Entenda o cálculo para os planos coletivos
Expectativa de aumento total em 2021: 35%
Por quê? A partir de janeiro, o usuário teve de pagar os 15% do reajuste médio suspenso em 2020. Também a partir de janeiro, ele começou a pagar a primeira das 12 parcelas do aumento que deixou de ser cobrado entre setembro e dezembro, um acréscimo equivalente a 5% ao mês sobre o valor pago em dezembro.
Acontece que os planos também estão reajustando a mensalidade neste ano, aumento que costuma ser acrescido ao boleto na data de aniversário de contratação do plano. O UOL considerou a repetição do reajuste médio de 2020 (15%), o mesmo de anos anteriores, segundo o Idec.
Um usuário de 34 anos —que pagava cerca e R$ 393 de plano em 2020, segundo tabela da ANS— chegará ao final de 2021 desembolsando aproximadamente R$ 530, acréscimo de R$ 137, ou 35%.
Entenda o cálculo para os planos individuais
Expectativa de aumento em 2021: 18,9%
Por quê? A partir de janeiro, o usuário teve de pagar os 8,14% do reajuste suspenso em 2020. Também a partir de janeiro, ele começou a pagar a primeira das 12 parcelas do aumento que deixou de ser cobrado entre setembro e dezembro, um acréscimo equivalente a 2,71% sobre o valor pago no ano passado.
Como os planos também reajustam a mensalidade de 2021 no aniversário de contratação do plano, o UOL considerou a repetição do reajuste de 2020 (8,14%), embora a média de aumento tenha sido de 9,9% nos últimos dez anos.

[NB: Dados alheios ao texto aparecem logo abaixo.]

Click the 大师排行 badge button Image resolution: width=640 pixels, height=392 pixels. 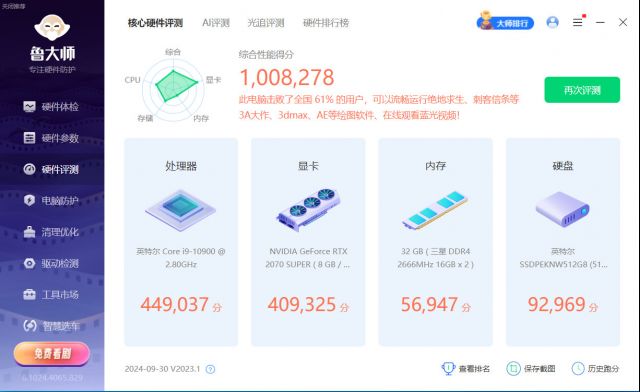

Um usuário de 34 anos —que pagava em média R$ 458 de plano no ano passado, segundo a ANS— chegará ao final de 2021 desembolsando aproximadamente R$ 544, acréscimo de R$ 86, ou 18,9%.
Procon quer cancelar aumento
Diante da alta nos primeiros meses, em março o Procon paulista se uniu à Procuradoria-Geral do Estado em uma Ação Civil Pública contra a ANS para que as operadoras de planos coletivos "não apliquem reajustes anuais abusivos".
O mérito da ação ainda não foi julgado, mas a ANS já apresentou sua contestação e o processo foi enviado pelo juiz ao Ministério Público Federal para manifestação, ainda sem data para acontecer.
"As operadoras estão agindo como se estivessem num território sem lei, como se pudessem fixar o reajuste que bem entendessem sem dar satisfação ao consumidor e sem demonstrar com transparência quais foram as despesas que justificaram tais aumentos", diz Capez, do Procon.
A Abramge rebate dizendo que a definição do índice de reajuste "é baseada em uma metodologia transparente, com critérios previamente definidos, justamente para manter o sistema de saúde sustentável e hígido, para a utilização do beneficiário hoje e futuramente".